[<prev] [next>] [<thread-prev] [thread-next>] [day] [month] [year] [list]
Message-ID: <2iq3asat5h5krrwf5vm5ewhmbx3f6xyvmbpcgqfugjmsyxmdqb@twqoaancgzqv>
Date: Wed, 23 Oct 2024 11:02:54 -0400
From: "Liam R. Howlett" <Liam.Howlett@...cle.com>
To: Lorenzo Stoakes <lorenzo.stoakes@...cle.com>
Cc: Andrew Morton <akpm@...ux-foundation.org>,
Vlastimil Babka <vbabka@...e.cz>, Jann Horn <jannh@...gle.com>,
linux-kernel@...r.kernel.org, linux-mm@...ck.org,
Linus Torvalds <torvalds@...ux-foundation.org>,
Peter Xu <peterx@...hat.com>
Subject: Re: [PATCH hotfix 6.12 4/8] mm: resolve faulty mmap_region() error
path behaviour
* Lorenzo Stoakes <lorenzo.stoakes@...cle.com> [241022 16:41]:
> The mmap_region() function is somewhat terrifying, with spaghetti-like
> control flow and numerous means by which issues can arise and incomplete
> state, memory leaks and other unpleasantness can occur.
>
> A large amount of the complexity arises from trying to handle errors late
> in the process of mapping a VMA, which forms the basis of recently observed
> issues with resource leaks and observable inconsistent state.
>
> Taking advantage of previous patches in this series we move a number of
> checks earlier in the code, simplifying things by moving the core of the
> logic into a static internal function __mmap_region().
>
> Doing this allows us to perform a number of checks up front before we do
> any real work, and allows us to unwind the writable unmap check
> unconditionally as required and to perform a CONFIG_DEBUG_VM_MAPLE_TREE
> validation unconditionally also.
>
> We move a number of things here:
>
> 1. We preallocate memory for the iterator before we call the file-backed
> memory hook, allowing us to exit early and avoid having to perform
> complicated and error-prone close/free logic.

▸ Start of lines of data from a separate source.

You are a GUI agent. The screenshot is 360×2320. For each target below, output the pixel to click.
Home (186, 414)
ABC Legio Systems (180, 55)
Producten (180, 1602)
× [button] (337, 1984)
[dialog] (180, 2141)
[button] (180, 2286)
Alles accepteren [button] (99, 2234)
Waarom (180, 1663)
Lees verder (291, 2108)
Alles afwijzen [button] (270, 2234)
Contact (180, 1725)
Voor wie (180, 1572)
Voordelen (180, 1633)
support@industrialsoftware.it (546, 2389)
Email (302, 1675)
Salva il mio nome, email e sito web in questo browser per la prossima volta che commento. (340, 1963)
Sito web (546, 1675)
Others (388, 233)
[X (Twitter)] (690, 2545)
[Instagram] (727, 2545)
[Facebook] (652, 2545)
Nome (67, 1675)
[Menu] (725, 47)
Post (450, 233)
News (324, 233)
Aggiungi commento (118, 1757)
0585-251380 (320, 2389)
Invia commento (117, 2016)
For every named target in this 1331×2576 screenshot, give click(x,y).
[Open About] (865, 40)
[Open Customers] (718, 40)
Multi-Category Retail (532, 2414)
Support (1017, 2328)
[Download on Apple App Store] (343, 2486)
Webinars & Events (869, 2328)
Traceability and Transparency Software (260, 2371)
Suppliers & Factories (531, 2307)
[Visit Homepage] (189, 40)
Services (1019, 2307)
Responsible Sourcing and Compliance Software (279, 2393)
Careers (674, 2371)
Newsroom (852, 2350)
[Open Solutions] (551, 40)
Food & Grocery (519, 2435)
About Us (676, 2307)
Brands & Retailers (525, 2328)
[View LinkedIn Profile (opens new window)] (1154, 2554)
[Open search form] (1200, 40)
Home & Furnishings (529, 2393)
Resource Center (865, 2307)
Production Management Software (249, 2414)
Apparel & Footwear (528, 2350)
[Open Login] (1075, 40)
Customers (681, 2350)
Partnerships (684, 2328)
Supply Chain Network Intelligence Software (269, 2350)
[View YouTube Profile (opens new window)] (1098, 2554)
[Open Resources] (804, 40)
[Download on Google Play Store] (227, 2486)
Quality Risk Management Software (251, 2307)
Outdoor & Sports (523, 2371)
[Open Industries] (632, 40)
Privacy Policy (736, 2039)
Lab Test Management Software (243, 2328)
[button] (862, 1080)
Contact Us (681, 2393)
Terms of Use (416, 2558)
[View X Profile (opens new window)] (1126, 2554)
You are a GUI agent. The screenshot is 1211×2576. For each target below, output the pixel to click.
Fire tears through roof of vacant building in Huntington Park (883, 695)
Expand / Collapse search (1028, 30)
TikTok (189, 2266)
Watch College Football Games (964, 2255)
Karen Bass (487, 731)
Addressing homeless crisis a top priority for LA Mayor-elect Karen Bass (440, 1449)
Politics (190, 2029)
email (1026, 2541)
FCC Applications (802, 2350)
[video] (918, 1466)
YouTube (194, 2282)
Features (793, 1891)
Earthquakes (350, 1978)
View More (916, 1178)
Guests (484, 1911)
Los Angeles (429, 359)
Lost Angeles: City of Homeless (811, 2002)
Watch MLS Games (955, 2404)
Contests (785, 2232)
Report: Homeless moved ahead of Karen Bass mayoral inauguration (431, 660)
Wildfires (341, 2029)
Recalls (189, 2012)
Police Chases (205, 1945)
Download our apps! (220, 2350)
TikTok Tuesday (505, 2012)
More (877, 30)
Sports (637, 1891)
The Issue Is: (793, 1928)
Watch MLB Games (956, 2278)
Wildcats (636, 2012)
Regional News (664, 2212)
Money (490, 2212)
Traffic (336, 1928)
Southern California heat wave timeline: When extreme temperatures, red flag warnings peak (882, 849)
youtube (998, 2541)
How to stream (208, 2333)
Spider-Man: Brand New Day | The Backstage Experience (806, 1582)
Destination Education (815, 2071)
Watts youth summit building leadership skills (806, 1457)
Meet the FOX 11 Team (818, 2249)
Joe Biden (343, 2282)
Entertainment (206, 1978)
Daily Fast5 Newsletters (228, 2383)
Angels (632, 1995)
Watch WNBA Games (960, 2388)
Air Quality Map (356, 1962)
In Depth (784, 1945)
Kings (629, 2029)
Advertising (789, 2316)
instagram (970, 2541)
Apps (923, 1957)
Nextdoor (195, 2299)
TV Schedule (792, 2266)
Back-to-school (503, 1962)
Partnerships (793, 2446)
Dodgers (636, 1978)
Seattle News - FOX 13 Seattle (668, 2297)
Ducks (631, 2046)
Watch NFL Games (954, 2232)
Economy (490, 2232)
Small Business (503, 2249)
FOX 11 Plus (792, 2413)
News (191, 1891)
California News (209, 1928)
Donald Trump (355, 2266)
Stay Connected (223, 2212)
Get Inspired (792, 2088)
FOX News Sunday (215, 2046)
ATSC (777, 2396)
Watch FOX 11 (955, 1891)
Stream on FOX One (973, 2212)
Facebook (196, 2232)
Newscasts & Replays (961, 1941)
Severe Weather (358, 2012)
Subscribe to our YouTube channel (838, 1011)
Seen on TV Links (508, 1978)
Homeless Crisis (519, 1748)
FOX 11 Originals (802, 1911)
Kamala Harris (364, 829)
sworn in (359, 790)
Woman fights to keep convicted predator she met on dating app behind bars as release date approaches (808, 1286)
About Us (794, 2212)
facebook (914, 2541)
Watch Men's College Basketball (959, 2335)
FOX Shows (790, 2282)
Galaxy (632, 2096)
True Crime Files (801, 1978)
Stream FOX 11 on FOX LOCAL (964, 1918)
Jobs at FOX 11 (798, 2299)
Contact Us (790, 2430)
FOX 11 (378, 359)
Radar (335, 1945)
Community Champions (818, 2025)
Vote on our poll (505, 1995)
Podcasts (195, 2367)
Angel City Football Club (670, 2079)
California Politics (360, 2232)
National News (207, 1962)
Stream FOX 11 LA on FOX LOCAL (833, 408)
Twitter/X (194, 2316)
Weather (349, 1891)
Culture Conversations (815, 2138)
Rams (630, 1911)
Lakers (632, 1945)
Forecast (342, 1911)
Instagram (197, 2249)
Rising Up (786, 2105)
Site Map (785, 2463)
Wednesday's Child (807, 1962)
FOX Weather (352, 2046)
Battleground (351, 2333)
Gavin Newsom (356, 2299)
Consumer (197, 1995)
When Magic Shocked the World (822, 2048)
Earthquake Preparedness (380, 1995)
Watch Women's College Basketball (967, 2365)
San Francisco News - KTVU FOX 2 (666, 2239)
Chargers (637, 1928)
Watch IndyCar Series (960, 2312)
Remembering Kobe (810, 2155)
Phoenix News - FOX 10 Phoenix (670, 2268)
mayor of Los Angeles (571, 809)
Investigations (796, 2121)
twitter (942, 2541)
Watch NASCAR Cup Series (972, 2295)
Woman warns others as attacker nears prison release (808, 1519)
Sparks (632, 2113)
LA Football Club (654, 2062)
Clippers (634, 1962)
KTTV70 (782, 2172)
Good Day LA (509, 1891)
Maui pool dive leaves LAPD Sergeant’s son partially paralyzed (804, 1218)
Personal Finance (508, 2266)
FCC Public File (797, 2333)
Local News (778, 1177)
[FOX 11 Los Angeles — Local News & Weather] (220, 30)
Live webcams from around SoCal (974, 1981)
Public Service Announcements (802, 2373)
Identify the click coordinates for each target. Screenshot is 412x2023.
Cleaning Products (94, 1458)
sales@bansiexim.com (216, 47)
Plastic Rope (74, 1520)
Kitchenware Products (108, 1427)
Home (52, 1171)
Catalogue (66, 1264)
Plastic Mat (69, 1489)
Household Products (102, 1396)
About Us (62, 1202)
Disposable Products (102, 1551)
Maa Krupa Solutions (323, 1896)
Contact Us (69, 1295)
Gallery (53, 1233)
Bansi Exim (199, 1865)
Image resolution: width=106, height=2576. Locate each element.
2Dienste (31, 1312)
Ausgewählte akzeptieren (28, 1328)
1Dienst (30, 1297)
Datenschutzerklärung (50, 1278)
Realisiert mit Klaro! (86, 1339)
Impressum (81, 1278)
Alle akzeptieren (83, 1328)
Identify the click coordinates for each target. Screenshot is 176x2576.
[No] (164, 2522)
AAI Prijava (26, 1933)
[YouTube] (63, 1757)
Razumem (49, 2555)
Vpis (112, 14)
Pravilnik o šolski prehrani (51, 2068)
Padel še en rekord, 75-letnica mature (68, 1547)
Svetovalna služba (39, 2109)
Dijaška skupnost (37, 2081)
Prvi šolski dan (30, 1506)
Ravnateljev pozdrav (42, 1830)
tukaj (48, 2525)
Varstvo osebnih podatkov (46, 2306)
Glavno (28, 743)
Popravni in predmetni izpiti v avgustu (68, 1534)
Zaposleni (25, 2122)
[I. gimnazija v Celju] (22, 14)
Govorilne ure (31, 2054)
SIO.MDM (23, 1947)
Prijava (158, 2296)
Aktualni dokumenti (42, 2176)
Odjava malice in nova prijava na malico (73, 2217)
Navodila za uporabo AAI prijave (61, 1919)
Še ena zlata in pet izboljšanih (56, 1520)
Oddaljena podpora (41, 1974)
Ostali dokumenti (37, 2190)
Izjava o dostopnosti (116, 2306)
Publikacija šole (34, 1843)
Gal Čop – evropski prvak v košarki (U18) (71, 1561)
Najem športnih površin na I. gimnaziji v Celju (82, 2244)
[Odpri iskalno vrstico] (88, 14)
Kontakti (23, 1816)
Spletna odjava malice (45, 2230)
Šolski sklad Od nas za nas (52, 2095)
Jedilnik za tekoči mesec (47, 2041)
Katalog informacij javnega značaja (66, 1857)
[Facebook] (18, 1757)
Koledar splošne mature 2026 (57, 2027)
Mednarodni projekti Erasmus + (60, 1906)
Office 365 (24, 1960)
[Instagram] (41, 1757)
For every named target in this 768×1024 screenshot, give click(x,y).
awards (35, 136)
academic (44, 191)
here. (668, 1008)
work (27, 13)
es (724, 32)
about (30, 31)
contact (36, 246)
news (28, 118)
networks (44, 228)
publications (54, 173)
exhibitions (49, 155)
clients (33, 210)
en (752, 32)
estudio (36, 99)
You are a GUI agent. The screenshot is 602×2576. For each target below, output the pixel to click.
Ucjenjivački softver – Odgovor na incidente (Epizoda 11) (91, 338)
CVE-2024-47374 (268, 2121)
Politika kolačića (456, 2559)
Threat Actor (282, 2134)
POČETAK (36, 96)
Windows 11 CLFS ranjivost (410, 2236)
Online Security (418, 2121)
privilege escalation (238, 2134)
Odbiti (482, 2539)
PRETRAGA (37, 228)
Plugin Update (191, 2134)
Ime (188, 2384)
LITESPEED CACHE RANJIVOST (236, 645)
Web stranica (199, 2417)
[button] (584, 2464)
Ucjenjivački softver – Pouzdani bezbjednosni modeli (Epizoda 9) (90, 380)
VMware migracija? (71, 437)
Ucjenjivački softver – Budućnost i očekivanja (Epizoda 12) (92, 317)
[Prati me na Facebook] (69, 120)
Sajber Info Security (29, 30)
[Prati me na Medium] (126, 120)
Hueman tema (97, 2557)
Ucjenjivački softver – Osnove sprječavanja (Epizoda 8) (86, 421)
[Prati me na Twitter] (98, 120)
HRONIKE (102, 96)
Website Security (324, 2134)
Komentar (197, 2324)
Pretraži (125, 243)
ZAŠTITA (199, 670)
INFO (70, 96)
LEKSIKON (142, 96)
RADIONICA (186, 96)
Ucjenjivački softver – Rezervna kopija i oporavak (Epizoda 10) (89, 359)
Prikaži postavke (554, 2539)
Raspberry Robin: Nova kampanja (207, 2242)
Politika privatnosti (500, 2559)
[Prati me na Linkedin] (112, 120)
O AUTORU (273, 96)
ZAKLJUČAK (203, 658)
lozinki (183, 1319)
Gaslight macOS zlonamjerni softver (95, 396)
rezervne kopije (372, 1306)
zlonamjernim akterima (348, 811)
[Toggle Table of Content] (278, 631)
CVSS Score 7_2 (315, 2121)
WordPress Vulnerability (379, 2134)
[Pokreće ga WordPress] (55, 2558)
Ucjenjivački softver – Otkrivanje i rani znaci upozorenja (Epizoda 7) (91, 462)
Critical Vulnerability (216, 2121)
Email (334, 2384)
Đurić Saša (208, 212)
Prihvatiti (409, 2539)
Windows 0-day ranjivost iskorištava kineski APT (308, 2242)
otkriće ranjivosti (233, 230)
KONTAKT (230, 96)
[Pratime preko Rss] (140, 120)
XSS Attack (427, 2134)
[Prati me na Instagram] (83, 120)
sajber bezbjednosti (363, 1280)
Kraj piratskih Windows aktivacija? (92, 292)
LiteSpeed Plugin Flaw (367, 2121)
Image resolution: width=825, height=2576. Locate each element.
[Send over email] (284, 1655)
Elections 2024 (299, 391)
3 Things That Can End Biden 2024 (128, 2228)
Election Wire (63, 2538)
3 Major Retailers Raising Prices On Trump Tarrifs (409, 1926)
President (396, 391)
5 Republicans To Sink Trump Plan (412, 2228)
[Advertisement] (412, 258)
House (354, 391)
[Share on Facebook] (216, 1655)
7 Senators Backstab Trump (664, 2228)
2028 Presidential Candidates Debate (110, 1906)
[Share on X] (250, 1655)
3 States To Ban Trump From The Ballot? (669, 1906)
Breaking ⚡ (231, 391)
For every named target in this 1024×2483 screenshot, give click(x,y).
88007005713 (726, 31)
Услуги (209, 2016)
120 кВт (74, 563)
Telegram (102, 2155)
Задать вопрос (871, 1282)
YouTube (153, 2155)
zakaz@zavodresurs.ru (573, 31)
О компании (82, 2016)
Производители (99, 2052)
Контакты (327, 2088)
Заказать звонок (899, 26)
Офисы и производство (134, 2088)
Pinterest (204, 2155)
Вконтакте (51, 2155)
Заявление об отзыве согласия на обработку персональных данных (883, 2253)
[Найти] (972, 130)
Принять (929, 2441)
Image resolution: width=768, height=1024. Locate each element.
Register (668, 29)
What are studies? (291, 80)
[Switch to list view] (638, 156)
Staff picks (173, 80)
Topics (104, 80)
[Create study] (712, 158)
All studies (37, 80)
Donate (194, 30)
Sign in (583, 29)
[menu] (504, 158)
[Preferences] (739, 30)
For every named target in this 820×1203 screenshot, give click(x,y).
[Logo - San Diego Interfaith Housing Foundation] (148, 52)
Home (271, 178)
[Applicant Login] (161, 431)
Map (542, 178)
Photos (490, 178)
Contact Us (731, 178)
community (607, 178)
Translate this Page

We carefully free
> iterator state on both success and error paths.
>
> 2. The enclosing mmap_region() function handles the mapping_map_writable()
> logic early. Previously the logic had the mapping_map_writable() at the
> point of mapping a newly allocated file-backed VMA, and a matching
> mapping_unmap_writable() on success and error paths.
>
> We now do this unconditionally if this is a file-backed, shared writable
> mapping. If a driver changes the flags to eliminate VM_MAYWRITE, however
> doing so does not invalidate the seal check we just performed, and we in
> any case always decrement the counter in the wrapper.
>
> We perform a debug assert to ensure a driver does not attempt to do the
> opposite.
>
> 3. We also move arch_validate_flags() up into the mmap_region()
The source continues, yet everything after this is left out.